= Brano da leggere =
■ ■ ■ ■ ■ ■ ■
Senza lanciarci in interpretazioni delle carte giudiziarie con cui è stata richiesta la sorveglianza speciale per me e altr*, credo risulti abbastanza evidente che da parte dell’autorità giudiziaria non ci sia stata una vera percezione del contesto geopolitico, anzi ha cercato di squalificarlo completamente, di ridurlo a ciò che era rilevante per la Procura.

Quando si nomina la Siria o il Kurdistan le carte sono superficiali, imprecise: solo da una prospettiva eurocentrica e orientalista il Rojava poteva apparire come l’«ennesimo pasticcio mediorientale», in cui bande armate contrapposte si fronteggiavano per una qualche volontà di dominio.

In realtà lo scenario che si stava delineando in quell’area ha iniziato ben presto a emergere, malgrado la poca finezza di analisi dei media mainstream, nella sua unicità: c’era una mobilitazione che prendeva parola con forza e avanzava un’alternativa democratica tanto allo Stato Islamico quanto alla Siria del dittatore Assad.

Dietro a questa miopia di fondo vedo l’idea squisitamente europea che la giustizia sia meramente una procedura da applicare in un modo supposto neutrale. Detto questo, il fattore dirimente per la criminalizzazione che è seguita è ciò che hai fatto prima di un’esperienza come quella del Rojava, e cosa farai al ritorno.


Non tutte le persone italiane che sono andate a combattere al fianco della popolazione curda si sono viste presentare una richiesta di sorveglianza speciale. Ciò che accomuna me e gli altri cinque per cui questo è avvenuto è il nostro coinvolgimento in una serie di conflitti sociali – coinvolgimento che pure uno stato sedicente democratico dovrebbe essere in grado di gestire diversamente.


La privazione di libertà a cui sono sottoposta è in antitesi con tutti i principi costituzionali che dovrebbero garantire quella libertà di pensiero e di dissenso che, in una tipica visione eurocentrica, attribuisce una superiorità del nostro modello di società rispetto ad altri. Sembra essere sfuggita la continuità essenziale fra misure di «sicurezza» che si può vedere applicate pur senza aver commesso alcun crimine e l’ordinamento del regime fascista – non a caso ci sono sentenze sia della Corte Costituzionale che della Corte Europea dei Diritti dell’Uomo che vanno in questa direzione, la mia su questo punto non è certo una voce che grida nel deserto.



È importante ricordare che il fascismo si trovò in un certo senso la sorveglianza speciale già pronta, concepita dallo stato liberale. Stiamo parlando di elementi che hanno a che fare con la storia della formazione dello stato moderno, al netto della forma di stato o di quella di governo (che si tratti di stato totalitario, liberale o repubblicano).
■ ■ ■ ■ ■ ■ ■
= Obiettivo dell'esercizio =
Scrivi il seguito del brano sulla sorveglianza speciale, riprendendo subito dopo la sua ultima frase.

= Dati =
■ ■ ■ ■ ■ ■ ■
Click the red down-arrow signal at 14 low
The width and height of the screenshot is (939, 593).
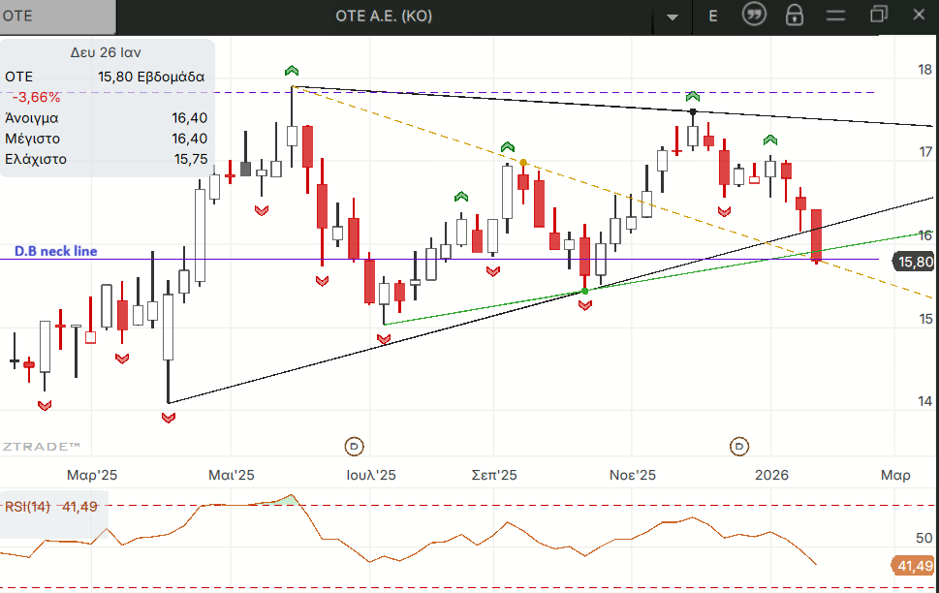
■ ■ ■ ■ ■ ■ ■
= Risultato dell'esercizio =
Per noi, come per molte altre persone, la dinamica è anche abbastanza manifesta. Penso al caso di Dana Lauriola, alla quale sono state rifiutate le misure alternative al carcere anche per «la sua scelta di risiedere a Bussoleno» dove, scrive il tribunale, «potrebbe proseguire la propria attività di proselitismo e di militanza ideologica»: è evidente che anche qui, un caso in cui la misura non è preventiva ma penale, a venire attenzionata non sia la condotta della persona, ma la persona stessa, non per quel che fa ma perché – la militanza politica fa parte di chi è, di come vive.

C’è una mentalità punitiva, che non ha nulla a che fare con la giustizia nella società, ma è molto legata alla sanzione di chi lotta e mette in discussione una sua certa visione e organizzazione. Infatti, in contesti come quello del movimento No-Tav, gli arresti riguardano sia persone con lunghe storie di militanza alle spalle e che svolgono ruoli importanti nella comunità, sia individui che sono magari a una delle loro primissime manifestazioni. L’idea è quella di dimostrare che una partecipazione anche episodica sia già di troppo, che per incappare in misure repressive e di criminalizzazione dimostrare la propria adesione in una singola occasione sia sufficiente.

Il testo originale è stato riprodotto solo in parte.